Every entry below has to appear again in your reply, word for word, but no picture may.

════

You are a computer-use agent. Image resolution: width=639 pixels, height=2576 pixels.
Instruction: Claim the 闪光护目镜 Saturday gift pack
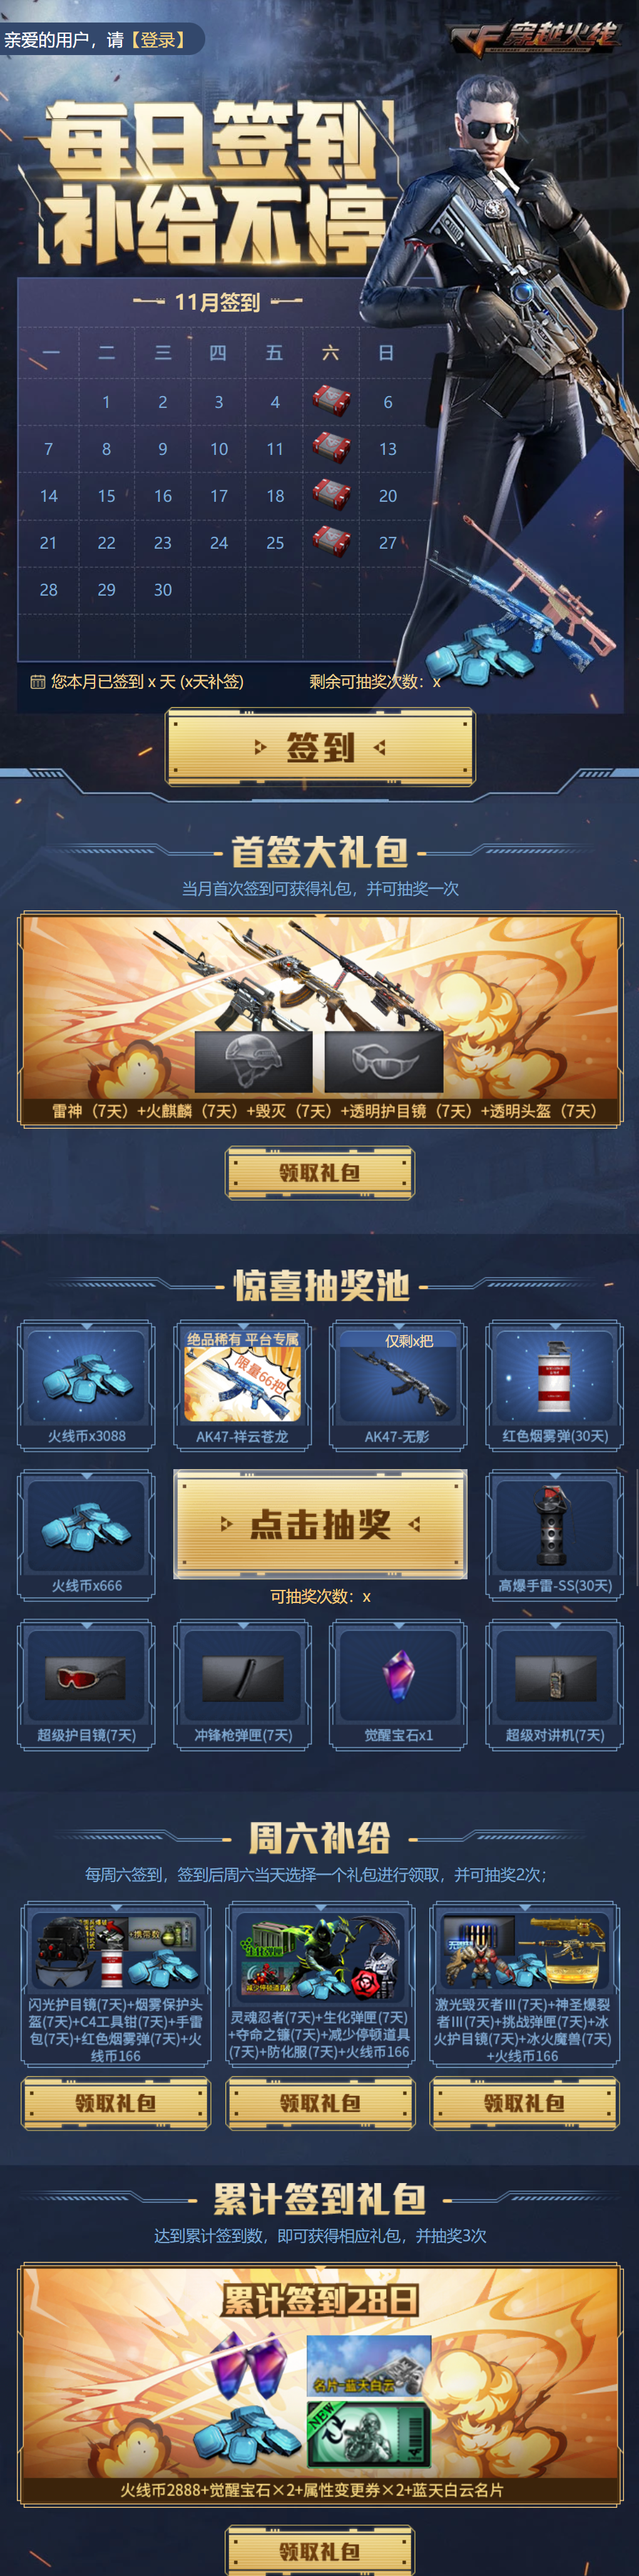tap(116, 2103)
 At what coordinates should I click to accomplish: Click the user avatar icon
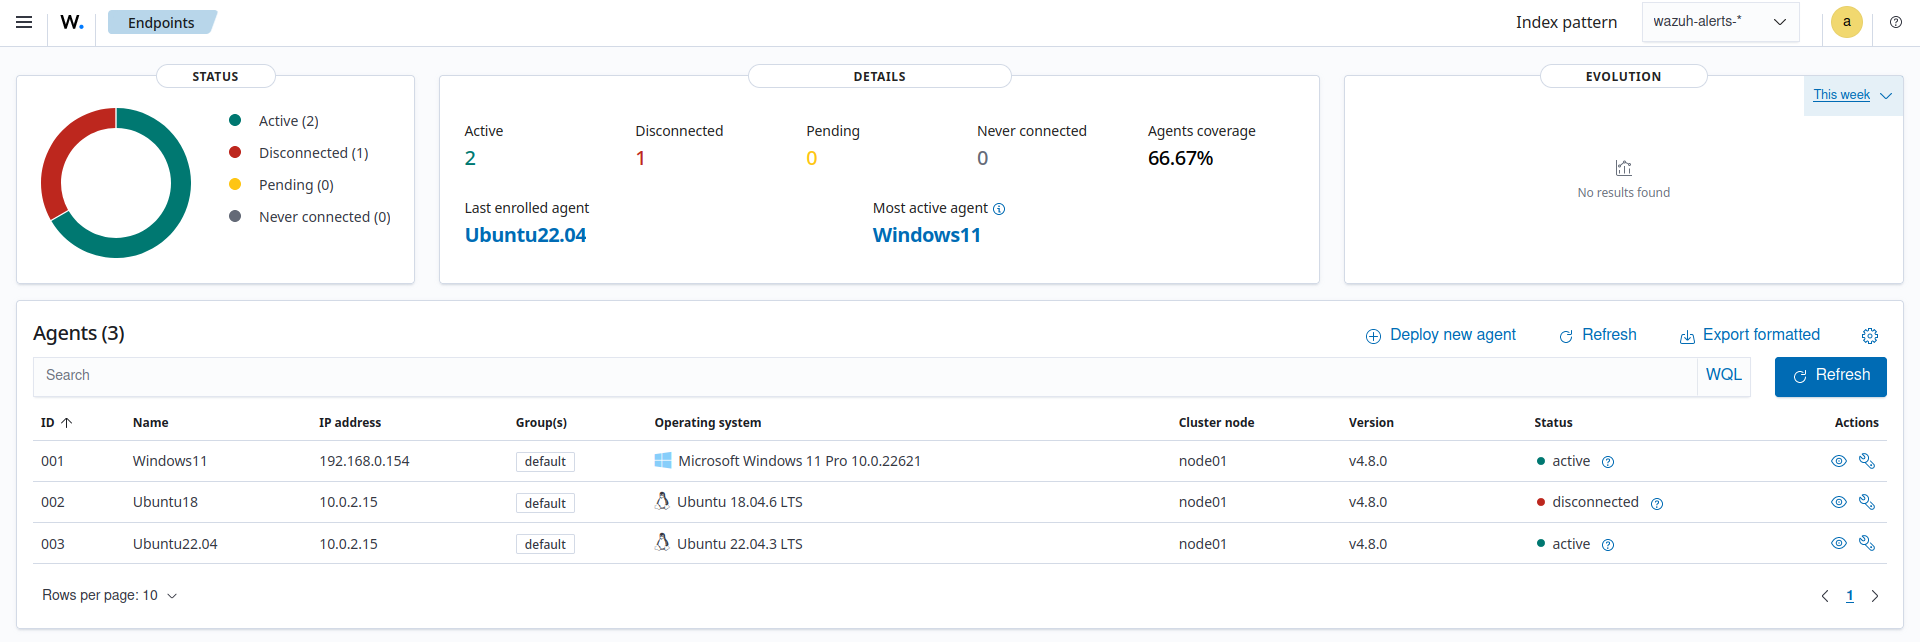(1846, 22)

════

- **Answer space**:
You are a computer-use agent. Image resolution: width=639 pixels, height=2576 pixels.
Instruction: Claim the 闪光护目镜 Saturday gift pack
tap(116, 2103)
 At what coordinates should I click to accomplish: Click the user avatar icon
(1846, 22)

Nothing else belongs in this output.